Just being there can make a world of difference and take their mind off their
health,” says Robyn Flint of Virginia, who has experience as an outpatient
counselor.
5. Groceries
Veselka recommends
asking for a list and doing the shopping yourself. Next best is a gift card to
a delivery service, like Instacart, FreshDirect,
or AmazonFresh/Prime Now.
Check your recipient’s address to make sure delivery is available in their
area.
6. Delivered food
“Gift cards to Uber Eats
or Door Dash-type
services are nice for days when the recipient isn’t up for cooking,” Veselka
says. You can also send a gift card from a favorite local restaurant.
7. Help with
household tasks
Offer to mow the
lawn, rake the leaves, take out the trash, clean the house, or do the laundry.

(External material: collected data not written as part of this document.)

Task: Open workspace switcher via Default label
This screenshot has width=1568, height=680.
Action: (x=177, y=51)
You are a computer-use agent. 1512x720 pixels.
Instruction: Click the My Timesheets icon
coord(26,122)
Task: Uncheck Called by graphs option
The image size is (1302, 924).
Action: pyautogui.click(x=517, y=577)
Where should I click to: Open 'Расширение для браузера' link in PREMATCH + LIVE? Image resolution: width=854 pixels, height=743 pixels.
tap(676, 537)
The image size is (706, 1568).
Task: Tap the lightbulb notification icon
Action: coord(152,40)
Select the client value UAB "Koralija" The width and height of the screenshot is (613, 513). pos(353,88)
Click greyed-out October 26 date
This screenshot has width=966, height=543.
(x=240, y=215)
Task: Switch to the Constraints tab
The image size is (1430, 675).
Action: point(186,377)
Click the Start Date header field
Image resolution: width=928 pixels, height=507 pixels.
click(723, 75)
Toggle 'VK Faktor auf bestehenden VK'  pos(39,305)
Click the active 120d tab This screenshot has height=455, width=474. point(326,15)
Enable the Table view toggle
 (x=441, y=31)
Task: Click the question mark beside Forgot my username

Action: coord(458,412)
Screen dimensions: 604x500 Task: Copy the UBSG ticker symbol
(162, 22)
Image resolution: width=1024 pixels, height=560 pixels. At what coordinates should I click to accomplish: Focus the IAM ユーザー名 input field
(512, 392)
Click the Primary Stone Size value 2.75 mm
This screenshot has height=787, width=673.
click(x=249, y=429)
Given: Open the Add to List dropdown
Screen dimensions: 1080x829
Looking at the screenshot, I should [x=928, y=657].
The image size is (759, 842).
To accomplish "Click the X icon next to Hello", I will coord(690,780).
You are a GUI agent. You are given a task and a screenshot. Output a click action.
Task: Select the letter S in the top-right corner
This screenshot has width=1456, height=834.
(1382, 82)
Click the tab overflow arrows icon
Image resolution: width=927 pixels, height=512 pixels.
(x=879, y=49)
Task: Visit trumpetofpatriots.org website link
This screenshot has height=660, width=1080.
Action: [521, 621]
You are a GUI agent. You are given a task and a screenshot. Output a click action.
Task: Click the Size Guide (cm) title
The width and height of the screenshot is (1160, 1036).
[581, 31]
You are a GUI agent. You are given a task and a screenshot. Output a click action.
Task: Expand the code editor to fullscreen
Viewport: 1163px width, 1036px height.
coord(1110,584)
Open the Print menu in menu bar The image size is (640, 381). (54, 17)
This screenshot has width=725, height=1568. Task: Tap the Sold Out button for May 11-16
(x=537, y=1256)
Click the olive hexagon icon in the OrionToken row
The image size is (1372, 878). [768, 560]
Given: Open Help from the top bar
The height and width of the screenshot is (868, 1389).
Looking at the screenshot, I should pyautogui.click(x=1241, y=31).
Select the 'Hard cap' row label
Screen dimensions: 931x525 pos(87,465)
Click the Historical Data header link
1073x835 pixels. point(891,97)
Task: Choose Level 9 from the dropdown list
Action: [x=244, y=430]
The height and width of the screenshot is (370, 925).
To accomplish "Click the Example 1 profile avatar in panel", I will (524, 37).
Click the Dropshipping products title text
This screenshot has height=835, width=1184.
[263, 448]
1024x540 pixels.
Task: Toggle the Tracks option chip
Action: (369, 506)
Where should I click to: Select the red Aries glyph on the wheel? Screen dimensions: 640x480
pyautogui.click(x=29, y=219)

If you can’t do these things yourself, see if you can hire someone to take care
of them.
8. Overnight care
If someone needs
round-the-clock care, offer to spend the night so the caregiver can get a good
night’s sleep.
9. Accompaniment to
doctors’ appointments
It’s not just for
companionship, though that’s important. Teri Dreher, founder of NShore Patient
Advocates in Chicago, says one study found that more than half of
patients couldn’t remember what their doctor had told them. “It’s normal to
mentally ‘check out’ upon hearing bad news like a tough diagnosis,” Dreher
says.
10. A medical record
organizer
Celeste O’Connor of
Columbus, Ohio, bought an organizer for her grandmother, who was caring for her
grandfather with Alzheimer’s. “She was very disorganized and kept losing the
important documents of his brain scans, bloodwork, medications, etc.,” she
says. “I bought her a medical record organizer to help her with
organizing and sorting all of this out, and to help relieve some of the
overwhelming paperwork and medical history documentation she’d misplaced over
the years.”
11. A shareable
calendar
Set up an online calendar
people can access to see how they can help. They can choose to provide
transportation to appointments, offer companionship during treatments or
recovery, or help with any other tasks. You can list recurring options, like
the best visiting hours for someone in an extended rehab stay, for example.
12. A wish list
“We build registries
for weddings and babies to say what we need,” Malcolm says. People dealing with
health crises have needs, too. You could help them create a wish list for
things like new clothing to wear while they recover, non-skid socks for
slippery floors, or medical equipment like slings, braces, or walkers.
13. Cards, letters,
texts, or emails
“Many people told us
stories of their own lives and how things felt bleak for a while, but also how
they managed to hang on for one more day,” Pillars says. Share your thoughts,
but don’t ask questions that imply you would like a quick response.
14. Fundraising help
Deductibles and
co-pays for healthcare expenses, plus lost income, can devastate a family’s finances. Offer to set up
a fundraising page on GoFundMe or another site — many of these pages
are hosted by a friend or family member of the person in need.
15. Help for the long
haul
“Pace yourself,”
Veselka says. “If someone is facing a long-term health battle, do not
overextend yourself in the first month and then bail. Figure out what you can
do to help in an ongoing manner.”
16. The opportunity
to say “no, thanks”
Not everyone is
comfortable having someone else cleaning their house, or sleeping in their
guest room.
“Remember: this is
about them. Make an offer and accept their response. Do not get offended if
they don’t want you to do something that you think is a fabulous idea,” Veselka
says. “Roll with it and ask what you might be able to do for them that they
would be comfortable with having you do.”